**ASSIGNMENT:** Rewrite the stretch from the line containing "is (1360, 1024)." through the line containing "center [110, 702].", swapping "element" for "component" and leaving everything else the same.

(Stored items)
····················
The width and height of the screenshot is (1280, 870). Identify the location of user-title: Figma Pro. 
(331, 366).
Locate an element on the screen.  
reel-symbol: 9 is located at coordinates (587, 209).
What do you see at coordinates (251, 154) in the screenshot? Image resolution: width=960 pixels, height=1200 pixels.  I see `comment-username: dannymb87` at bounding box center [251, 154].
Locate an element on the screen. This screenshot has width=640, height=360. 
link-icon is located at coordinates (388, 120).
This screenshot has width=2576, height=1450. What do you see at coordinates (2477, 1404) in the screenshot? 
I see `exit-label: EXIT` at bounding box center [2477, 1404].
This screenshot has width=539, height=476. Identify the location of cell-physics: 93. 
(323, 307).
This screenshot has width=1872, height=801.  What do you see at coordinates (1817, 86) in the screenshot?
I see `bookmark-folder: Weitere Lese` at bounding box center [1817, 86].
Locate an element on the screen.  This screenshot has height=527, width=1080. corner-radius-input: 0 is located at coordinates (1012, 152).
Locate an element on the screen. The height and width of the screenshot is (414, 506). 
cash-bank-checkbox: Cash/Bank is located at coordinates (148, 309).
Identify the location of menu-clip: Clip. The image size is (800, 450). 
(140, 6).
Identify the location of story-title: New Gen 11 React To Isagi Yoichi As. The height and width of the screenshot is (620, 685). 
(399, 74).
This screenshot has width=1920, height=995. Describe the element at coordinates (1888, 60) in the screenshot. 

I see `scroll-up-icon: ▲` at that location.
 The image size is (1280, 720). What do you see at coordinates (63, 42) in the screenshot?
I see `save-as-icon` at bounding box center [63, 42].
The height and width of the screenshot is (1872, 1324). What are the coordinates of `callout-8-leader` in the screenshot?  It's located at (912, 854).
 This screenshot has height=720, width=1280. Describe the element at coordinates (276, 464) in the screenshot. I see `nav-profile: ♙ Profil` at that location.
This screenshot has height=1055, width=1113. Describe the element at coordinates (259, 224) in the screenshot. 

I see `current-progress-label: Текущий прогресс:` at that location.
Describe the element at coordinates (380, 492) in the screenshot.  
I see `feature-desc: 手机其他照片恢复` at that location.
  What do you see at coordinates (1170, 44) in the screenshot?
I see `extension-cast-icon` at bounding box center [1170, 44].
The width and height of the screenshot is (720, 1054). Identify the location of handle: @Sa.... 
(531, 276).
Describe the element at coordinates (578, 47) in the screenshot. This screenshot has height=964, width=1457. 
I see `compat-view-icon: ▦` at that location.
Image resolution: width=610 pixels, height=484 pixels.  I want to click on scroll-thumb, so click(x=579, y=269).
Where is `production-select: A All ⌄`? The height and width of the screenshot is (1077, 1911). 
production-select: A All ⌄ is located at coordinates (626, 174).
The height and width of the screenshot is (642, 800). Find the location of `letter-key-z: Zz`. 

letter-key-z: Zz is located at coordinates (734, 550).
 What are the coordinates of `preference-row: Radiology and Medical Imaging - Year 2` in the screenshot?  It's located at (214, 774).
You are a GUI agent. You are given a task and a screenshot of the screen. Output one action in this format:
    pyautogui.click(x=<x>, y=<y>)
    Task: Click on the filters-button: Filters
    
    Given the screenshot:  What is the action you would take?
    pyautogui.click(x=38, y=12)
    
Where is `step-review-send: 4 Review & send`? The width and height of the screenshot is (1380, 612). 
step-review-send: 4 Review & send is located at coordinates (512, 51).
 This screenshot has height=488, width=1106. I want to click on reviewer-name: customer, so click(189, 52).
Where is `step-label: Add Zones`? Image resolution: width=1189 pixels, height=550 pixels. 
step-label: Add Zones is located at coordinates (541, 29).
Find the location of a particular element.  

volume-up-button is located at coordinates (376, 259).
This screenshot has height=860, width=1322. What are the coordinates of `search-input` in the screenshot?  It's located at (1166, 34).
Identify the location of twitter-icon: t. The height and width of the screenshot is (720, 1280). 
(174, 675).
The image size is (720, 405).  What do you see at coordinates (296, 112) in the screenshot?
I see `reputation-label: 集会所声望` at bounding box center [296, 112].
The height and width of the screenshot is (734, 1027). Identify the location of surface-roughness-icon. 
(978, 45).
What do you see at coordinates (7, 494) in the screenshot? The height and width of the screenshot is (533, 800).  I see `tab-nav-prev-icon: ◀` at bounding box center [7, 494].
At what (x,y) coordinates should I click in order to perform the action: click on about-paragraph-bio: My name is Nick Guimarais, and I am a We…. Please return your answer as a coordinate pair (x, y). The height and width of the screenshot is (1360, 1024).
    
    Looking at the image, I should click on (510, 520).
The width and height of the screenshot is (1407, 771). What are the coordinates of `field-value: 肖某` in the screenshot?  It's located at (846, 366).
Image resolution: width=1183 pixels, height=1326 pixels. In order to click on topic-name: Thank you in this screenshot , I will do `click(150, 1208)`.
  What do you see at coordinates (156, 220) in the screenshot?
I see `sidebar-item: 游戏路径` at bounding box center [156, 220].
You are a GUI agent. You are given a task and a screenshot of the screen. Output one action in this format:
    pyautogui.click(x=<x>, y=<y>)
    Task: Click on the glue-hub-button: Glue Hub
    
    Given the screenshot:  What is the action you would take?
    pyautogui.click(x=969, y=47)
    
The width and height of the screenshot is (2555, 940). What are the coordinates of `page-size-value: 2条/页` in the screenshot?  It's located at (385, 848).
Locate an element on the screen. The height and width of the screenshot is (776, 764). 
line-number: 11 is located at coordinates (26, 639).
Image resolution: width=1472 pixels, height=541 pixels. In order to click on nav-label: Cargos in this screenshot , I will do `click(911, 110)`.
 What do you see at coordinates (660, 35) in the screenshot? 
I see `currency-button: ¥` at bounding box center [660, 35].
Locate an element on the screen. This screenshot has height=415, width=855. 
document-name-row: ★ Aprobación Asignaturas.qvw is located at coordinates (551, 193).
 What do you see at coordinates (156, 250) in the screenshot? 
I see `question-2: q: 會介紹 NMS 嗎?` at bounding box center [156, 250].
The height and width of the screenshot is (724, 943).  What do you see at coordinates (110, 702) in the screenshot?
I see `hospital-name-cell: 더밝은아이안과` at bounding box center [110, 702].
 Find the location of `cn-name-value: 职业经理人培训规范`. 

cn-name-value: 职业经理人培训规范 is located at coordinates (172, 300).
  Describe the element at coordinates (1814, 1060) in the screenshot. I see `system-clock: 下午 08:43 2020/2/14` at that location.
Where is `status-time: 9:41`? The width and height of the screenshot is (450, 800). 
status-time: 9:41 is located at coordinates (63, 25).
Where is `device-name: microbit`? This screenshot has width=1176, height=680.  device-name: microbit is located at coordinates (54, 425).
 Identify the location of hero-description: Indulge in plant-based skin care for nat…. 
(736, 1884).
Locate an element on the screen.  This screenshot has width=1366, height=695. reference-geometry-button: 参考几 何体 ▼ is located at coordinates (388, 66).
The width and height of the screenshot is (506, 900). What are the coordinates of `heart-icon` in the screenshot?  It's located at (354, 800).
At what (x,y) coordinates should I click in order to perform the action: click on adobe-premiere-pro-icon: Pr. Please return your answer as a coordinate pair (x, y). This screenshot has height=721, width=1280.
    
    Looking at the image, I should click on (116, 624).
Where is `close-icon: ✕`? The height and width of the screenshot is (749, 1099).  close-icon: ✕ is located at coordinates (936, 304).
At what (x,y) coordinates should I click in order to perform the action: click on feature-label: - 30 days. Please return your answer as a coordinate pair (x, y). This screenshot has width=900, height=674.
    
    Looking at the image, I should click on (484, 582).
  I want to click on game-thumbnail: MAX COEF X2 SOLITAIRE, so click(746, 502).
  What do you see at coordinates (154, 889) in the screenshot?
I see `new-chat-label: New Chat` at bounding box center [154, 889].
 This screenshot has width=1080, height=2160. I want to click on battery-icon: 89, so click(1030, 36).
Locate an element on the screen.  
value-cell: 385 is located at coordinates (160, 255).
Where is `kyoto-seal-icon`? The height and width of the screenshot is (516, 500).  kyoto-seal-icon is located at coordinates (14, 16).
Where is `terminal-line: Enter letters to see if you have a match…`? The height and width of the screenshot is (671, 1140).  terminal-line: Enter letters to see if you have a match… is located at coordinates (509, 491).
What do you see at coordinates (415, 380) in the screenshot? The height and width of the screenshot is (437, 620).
····················
**OUTPUT FOR THIS TASK:**
At what (x,y) coordinates should I click in order to perform the action: click on about-paragraph-bio: My name is Nick Guimarais, and I am a We…. Please return your answer as a coordinate pair (x, y). The height and width of the screenshot is (1360, 1024).
    
    Looking at the image, I should click on (510, 520).
The width and height of the screenshot is (1407, 771). What are the coordinates of `field-value: 肖某` in the screenshot?  It's located at (846, 366).
Image resolution: width=1183 pixels, height=1326 pixels. In order to click on topic-name: Thank you in this screenshot , I will do `click(150, 1208)`.
  What do you see at coordinates (156, 220) in the screenshot?
I see `sidebar-item: 游戏路径` at bounding box center [156, 220].
You are a GUI agent. You are given a task and a screenshot of the screen. Output one action in this format:
    pyautogui.click(x=<x>, y=<y>)
    Task: Click on the glue-hub-button: Glue Hub
    
    Given the screenshot:  What is the action you would take?
    pyautogui.click(x=969, y=47)
    
The width and height of the screenshot is (2555, 940). What are the coordinates of `page-size-value: 2条/页` in the screenshot?  It's located at (385, 848).
Locate an component on the screen. The height and width of the screenshot is (776, 764). 
line-number: 11 is located at coordinates (26, 639).
Image resolution: width=1472 pixels, height=541 pixels. In order to click on nav-label: Cargos in this screenshot , I will do `click(911, 110)`.
 What do you see at coordinates (660, 35) in the screenshot? 
I see `currency-button: ¥` at bounding box center [660, 35].
Locate an component on the screen. This screenshot has height=415, width=855. 
document-name-row: ★ Aprobación Asignaturas.qvw is located at coordinates (551, 193).
 What do you see at coordinates (156, 250) in the screenshot? 
I see `question-2: q: 會介紹 NMS 嗎?` at bounding box center [156, 250].
The height and width of the screenshot is (724, 943).  What do you see at coordinates (110, 702) in the screenshot?
I see `hospital-name-cell: 더밝은아이안과` at bounding box center [110, 702].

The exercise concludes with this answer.